A Question on a claim regarding the notion of "space" in "Indiscrete Thoughts" I'm reading Gian-Carlo Rota's book "Indiscrete Thoughts".
In page 220 I came across a strange quotation with very few explanations:

We thought that the generalizations of the notion of space had ended with topoi, but we were mistaken. We probably know less about space now than we pretended to know fifty years ago. As mathematics progresses, our understanding of it regresses!

Question: What is the most generalized and widely accepted definition of the notion of "space" in category theory, particularly I would like to know the generalizations of the notion of topos? 
 A: Perhaps the best known generalization of a topos is simpler a higher topos, in particular, an $(\infty,1)$-topos as developed most thoroughly in Jacob Lurie's Higher Topos Theory. To give a vague sense of the purpose of the generalization, an ordinary topos is usually a category of sheaves of sets on some kind of space, i.e. a small category with a Grothendieck topology (this excludes elementary toposes which aren't Grothendieck, but these arguably no longer model spaces.) This is one sense in which a topos is a generalized space. 

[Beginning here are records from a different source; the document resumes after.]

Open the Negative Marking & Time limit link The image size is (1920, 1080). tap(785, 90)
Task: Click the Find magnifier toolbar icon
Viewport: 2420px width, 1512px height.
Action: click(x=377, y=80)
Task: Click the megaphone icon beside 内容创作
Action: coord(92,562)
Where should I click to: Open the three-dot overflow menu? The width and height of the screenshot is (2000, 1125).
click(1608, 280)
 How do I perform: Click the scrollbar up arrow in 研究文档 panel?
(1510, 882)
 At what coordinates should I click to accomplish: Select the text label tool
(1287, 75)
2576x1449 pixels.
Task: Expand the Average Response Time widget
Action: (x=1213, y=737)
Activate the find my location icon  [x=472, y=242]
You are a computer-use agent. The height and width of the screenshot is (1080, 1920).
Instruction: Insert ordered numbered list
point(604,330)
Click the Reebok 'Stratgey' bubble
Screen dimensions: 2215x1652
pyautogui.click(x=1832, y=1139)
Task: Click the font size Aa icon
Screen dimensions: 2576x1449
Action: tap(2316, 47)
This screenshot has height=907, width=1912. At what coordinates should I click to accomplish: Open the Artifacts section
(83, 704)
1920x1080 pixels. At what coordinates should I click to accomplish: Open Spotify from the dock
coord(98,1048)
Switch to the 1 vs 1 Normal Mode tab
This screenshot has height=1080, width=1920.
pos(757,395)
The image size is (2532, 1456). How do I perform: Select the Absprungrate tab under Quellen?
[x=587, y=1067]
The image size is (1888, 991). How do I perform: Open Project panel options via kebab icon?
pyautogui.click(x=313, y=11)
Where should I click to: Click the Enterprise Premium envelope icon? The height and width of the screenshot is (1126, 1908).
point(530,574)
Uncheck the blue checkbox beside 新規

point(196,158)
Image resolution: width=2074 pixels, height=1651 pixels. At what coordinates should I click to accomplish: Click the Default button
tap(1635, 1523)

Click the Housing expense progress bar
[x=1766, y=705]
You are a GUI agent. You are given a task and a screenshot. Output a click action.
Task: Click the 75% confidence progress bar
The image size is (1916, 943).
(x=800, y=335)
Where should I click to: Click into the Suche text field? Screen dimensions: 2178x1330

Sheaves of sets are great and permit globalizations of all kinds of classical abstract algebra, e.g. sheaves of abelian groups and modules, and homological algebra, e.g. sheaves of chain complexes. But if we're concerned with globalizing more modern homotopical algebra, then we need to generalize sheaves of sets to sheaves whose values "cohere" better. It's roughly sufficient to think about sheaves of topological spaces. Now a category of sheaves of topological spaces is no longer a topos, but it's possible to formalize the notion of its being a topos "up to homotopy", and that is more or less what higher toposes do.